EXERCISE DATA -
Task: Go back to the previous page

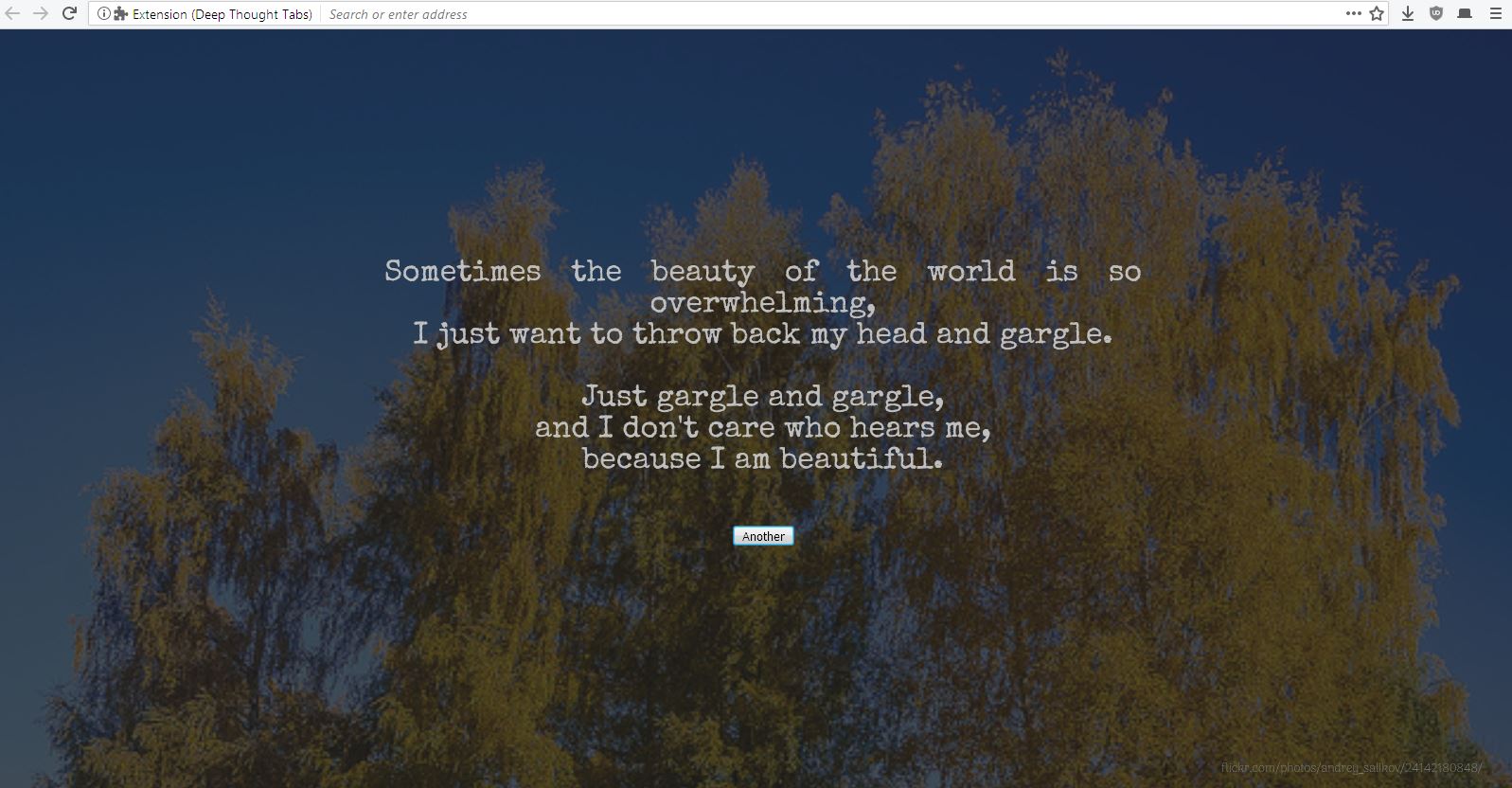Action: click(13, 13)
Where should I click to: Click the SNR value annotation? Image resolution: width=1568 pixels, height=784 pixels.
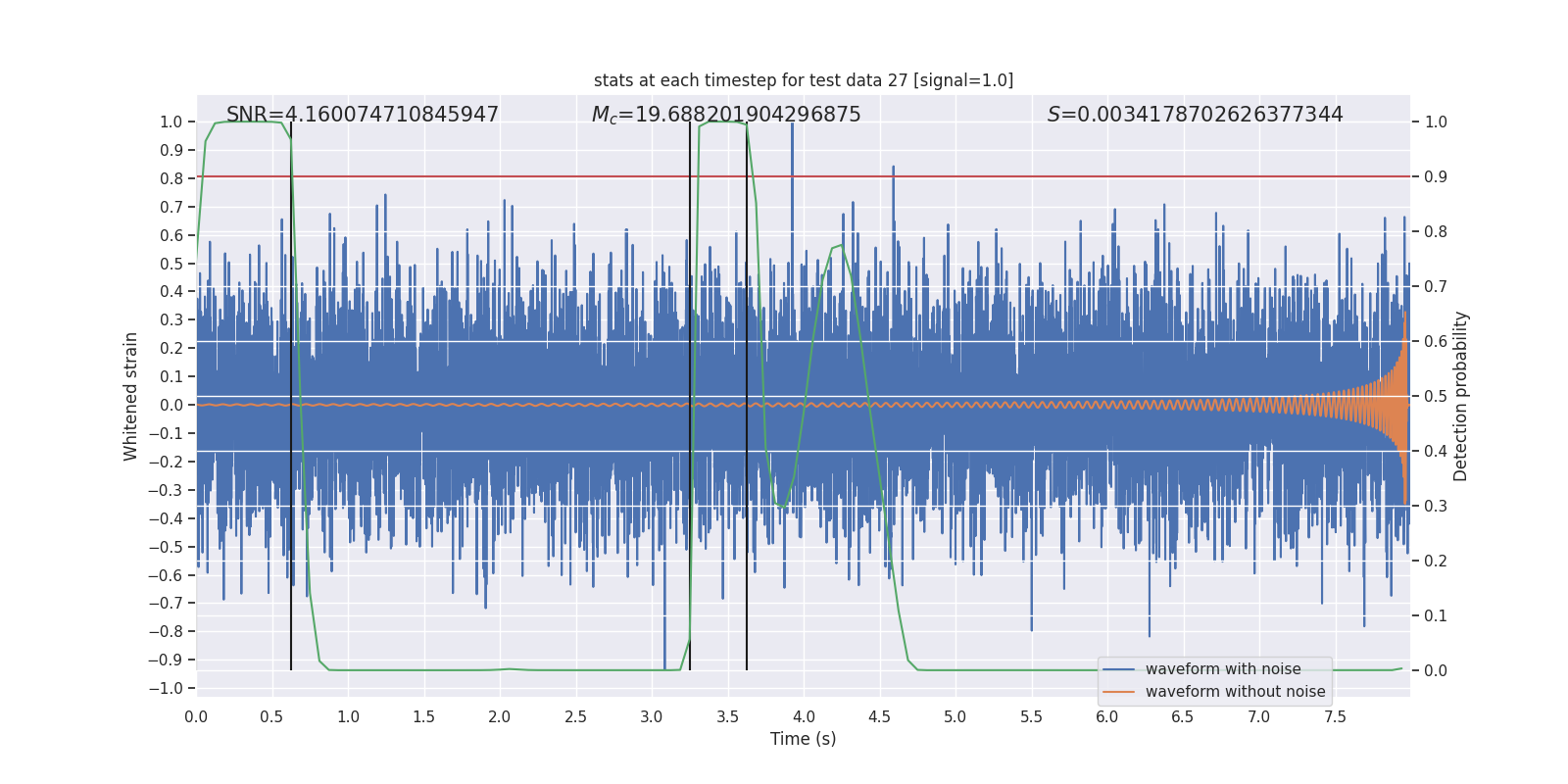363,115
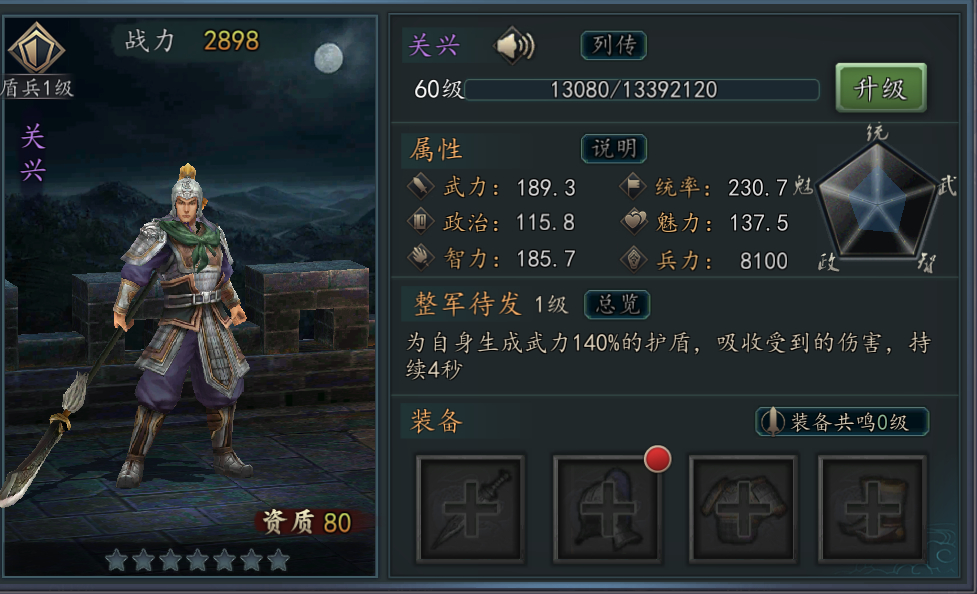The image size is (977, 594).
Task: Open the 总览 skill overview
Action: 617,304
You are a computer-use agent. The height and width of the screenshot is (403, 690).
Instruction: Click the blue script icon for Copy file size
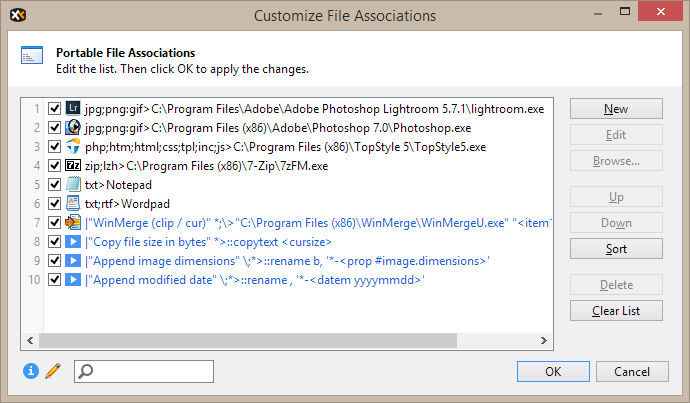(73, 241)
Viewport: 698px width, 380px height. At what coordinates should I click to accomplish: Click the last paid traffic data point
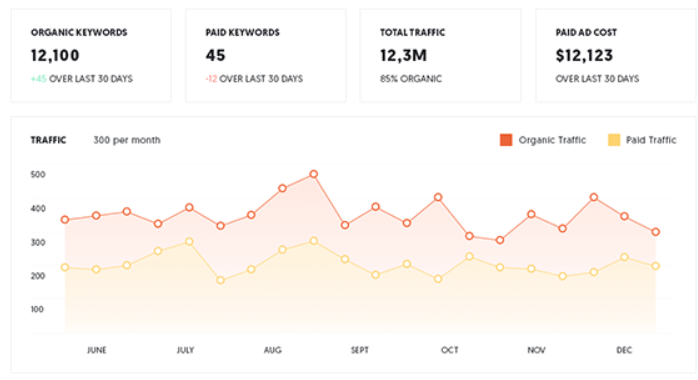pyautogui.click(x=655, y=266)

WHAT THE TASK REQUIRES - Pictures should be omitted. Please return exactly the lines from the line that holds "Viewport: 698px width, 380px" through the end of the records.

WORKED SOLUTION -
Viewport: 698px width, 380px height. At what coordinates should I click to accomplish: Click the last paid traffic data point
pyautogui.click(x=655, y=266)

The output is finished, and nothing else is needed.